Here is our investment thesis on Axos Financial:
- Management – Greg Garrabrants has been the CEO since 2007 and has done a nice job of growing the bank. We think his strategy of targeting lending businesses with attractive returns and steadily building out multiple deposit franchises has created value. For example, Axos has built out several loan programs such as Small Balance Commercial Mortgages and Lender Finance. On the deposit side, Axos has diversified its deposit gathering from Consumer Direct to include Fiduciary Deposits and White Label Banking.
- Nationwide Direct Bank – Axos Financial is a nationwide direct bank. They have customers in every state, but they do not have branches. Previously, Axos operated under the name Bank of the Internet. The direct bank operation allows them to operate more efficiently than other banks with significant branch systems. Operating as a direct bank for two decades has positioned them well for the current trend of remote work and serving customers virtually.
- Organic Growth Focus – For the most part, Axos has grown organically throughout its history. However, from time to time, the company has made small acquisitions to acquire new capabilities, such as the securities clearing business, which they use as growth platforms. We believe organic growth is more valuable than acquisition growth.
- Securities Clearing – Over the last several years, Axos has made a couple bolt-on acquisitions that have positioned it to grow in serving Investment Advisors and smaller Broker-Dealers. Axos purchased Apex Clearing to start serving smaller Broker-Dealers. This deal gives Axos access to low-cost deposits in the form of excess cash held by the Broker-Dealer’s customers in their brokerage accounts. Then, last year, Axos purchased E*Trade’s Investment Advisor (“RIA”) servicing business from Morgan Stanley. We think there is a good opportunity for Axos to fill a market need in servicing RIA’s. After Schwab acquired Ameritrade, there are fewer options, especially for smaller RIA’s, to custody their customers’ assets. This acquisition of E*Trade’s RIA relationships gives Axos critical mass to grow this business.
- Low Valuation – Axos trades at 8x earnings. As recently as January, the bank traded at 14x earnings. We attribute the lower valuation to the general sell-off in regional bank shares since the Russian invasion of Ukraine rather than any Axos specific issue.
Other stock market investors see risks to Axos Financial’s shares:
- Less Asset Sensitive – Axos has a significant percentage of hybrid fixed-rate loans with initial terms of 3 to 5 years. So, in the current rising rate environment, Axos is less asset sensitive than peers who have a higher percentage of floating rate loans. However, compared to 2015, Axos’ balance sheet is more sensitive to rising interest rates than it had been. Axos has more floating rate commercial loans than it did in 2015. Also, Axos has more low-cost commercial deposits it will not have to reprice to retain. We still think Axos will benefit from higher interest rates, but the benefit will come over a period of several years, instead of in late 2022 and early 2023.
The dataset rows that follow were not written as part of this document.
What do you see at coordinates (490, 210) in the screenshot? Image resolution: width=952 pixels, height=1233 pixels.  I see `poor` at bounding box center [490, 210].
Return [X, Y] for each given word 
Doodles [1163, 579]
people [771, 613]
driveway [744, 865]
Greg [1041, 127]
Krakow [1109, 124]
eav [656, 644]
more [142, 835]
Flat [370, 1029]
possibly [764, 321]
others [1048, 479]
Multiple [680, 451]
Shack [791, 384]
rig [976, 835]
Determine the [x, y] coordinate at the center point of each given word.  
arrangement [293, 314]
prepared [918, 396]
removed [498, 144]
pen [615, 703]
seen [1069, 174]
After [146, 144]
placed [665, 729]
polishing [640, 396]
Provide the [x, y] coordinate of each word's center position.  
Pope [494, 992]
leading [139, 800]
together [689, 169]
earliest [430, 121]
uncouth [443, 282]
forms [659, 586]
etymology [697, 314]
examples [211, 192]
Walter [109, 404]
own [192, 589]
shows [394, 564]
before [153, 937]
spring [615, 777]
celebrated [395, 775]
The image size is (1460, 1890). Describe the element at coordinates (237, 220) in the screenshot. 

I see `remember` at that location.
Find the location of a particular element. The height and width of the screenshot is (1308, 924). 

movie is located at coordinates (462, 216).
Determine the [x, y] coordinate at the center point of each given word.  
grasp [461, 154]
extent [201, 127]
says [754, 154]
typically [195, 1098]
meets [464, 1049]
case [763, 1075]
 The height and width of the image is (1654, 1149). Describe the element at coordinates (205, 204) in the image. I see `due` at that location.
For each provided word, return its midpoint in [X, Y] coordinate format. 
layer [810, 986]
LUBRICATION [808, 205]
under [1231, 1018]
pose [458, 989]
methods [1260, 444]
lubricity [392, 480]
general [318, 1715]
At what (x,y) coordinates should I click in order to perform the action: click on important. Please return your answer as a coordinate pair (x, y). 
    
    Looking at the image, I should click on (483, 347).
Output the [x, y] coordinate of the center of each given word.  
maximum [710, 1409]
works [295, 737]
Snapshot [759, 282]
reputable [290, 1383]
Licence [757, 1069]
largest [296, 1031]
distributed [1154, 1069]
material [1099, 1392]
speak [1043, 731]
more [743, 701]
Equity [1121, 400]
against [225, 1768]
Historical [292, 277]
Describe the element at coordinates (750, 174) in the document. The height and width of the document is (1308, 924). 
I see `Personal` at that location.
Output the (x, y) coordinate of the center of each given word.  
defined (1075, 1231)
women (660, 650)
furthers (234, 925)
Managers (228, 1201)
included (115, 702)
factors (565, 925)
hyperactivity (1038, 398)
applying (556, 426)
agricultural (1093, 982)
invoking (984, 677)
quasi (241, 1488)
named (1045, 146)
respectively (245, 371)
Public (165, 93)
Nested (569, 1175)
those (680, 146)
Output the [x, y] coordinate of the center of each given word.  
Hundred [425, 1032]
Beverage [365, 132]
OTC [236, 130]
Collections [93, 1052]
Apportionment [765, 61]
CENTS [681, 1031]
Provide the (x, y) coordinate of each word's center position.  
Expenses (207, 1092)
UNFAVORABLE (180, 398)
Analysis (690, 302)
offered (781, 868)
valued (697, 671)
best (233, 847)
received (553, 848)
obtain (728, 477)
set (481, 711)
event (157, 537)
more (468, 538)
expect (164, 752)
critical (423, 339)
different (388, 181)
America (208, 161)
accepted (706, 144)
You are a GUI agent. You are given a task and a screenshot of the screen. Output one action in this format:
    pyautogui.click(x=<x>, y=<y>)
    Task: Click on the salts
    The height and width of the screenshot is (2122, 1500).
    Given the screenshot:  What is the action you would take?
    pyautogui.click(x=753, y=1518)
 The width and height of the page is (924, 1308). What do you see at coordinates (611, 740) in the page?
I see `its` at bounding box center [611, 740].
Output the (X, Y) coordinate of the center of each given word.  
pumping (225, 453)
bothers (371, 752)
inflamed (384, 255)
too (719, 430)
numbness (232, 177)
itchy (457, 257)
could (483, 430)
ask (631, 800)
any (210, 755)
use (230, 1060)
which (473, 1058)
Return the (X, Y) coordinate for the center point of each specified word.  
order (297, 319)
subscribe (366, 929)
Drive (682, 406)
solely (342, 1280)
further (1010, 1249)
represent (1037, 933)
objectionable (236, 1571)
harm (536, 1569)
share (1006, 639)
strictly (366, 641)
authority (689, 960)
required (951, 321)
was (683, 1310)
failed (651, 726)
- Executive Compensation – The CEO has an innovative compensation structure. His compensation increases if the stock outperforms its benchmark. This can lead to remarkably high payouts if the stock does well. If the stock underperforms, he will not receive a bonus. We are not thrilled with this arrangement, but we tolerate it because we believe the opportunity in Axos is outsized.
We like Axos Financial. We think the stock is interesting at the current level. The management team has a strong record of consistent, organic growth. The bank’s current valuation is low, especially compared to recent history. We think the bank has ample opportunity for continued growth. We view Axos as an example of a bank holding in our portfolio that demonstrates low valuation, solid organic growth, and low likelihood of material credit losses in the medium-term. We have a dozen or more holdings with similar characteristics.